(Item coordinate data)
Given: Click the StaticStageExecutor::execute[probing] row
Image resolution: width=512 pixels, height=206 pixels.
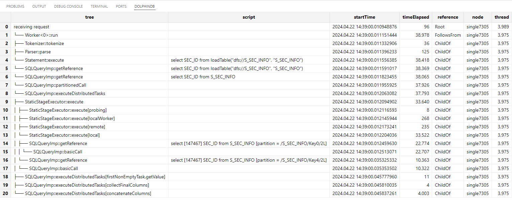Looking at the screenshot, I should [68, 110].
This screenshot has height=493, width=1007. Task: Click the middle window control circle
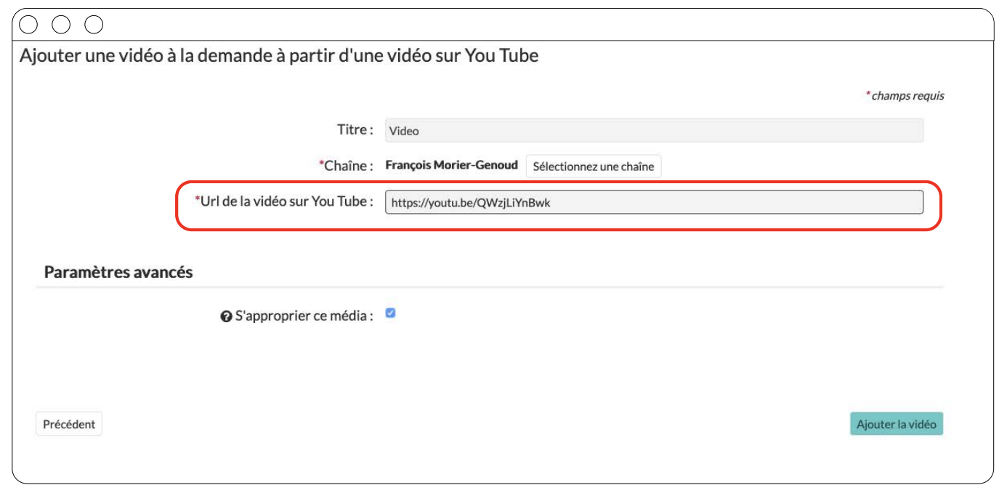(x=61, y=25)

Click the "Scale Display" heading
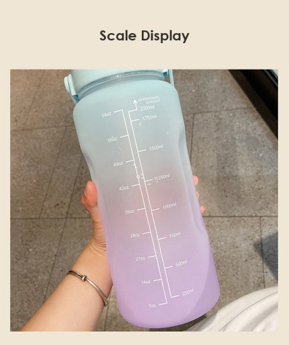(145, 36)
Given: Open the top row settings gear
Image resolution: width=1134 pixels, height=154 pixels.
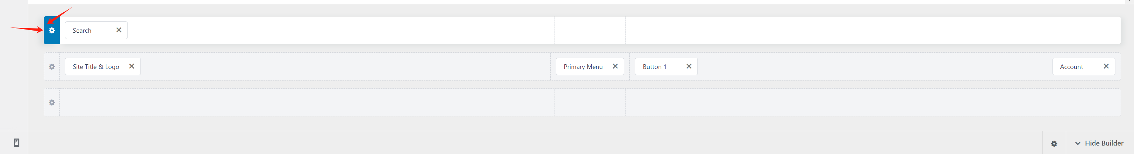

> _OBJECTIVE_: Rewrite all of the material above, replacing each "Click" with "Select" and keeping everything else the same. Leave the pictures out of your answer.

> _RESPONSE TO THE EXERCISE_:
Given: Select the StaticStageExecutor::execute[probing] row
Image resolution: width=512 pixels, height=206 pixels.
Looking at the screenshot, I should [68, 110].
This screenshot has height=493, width=1007. Task: Select the middle window control circle
(x=61, y=25)

Select the "Scale Display" heading
(145, 36)
Given: Open the top row settings gear
Image resolution: width=1134 pixels, height=154 pixels.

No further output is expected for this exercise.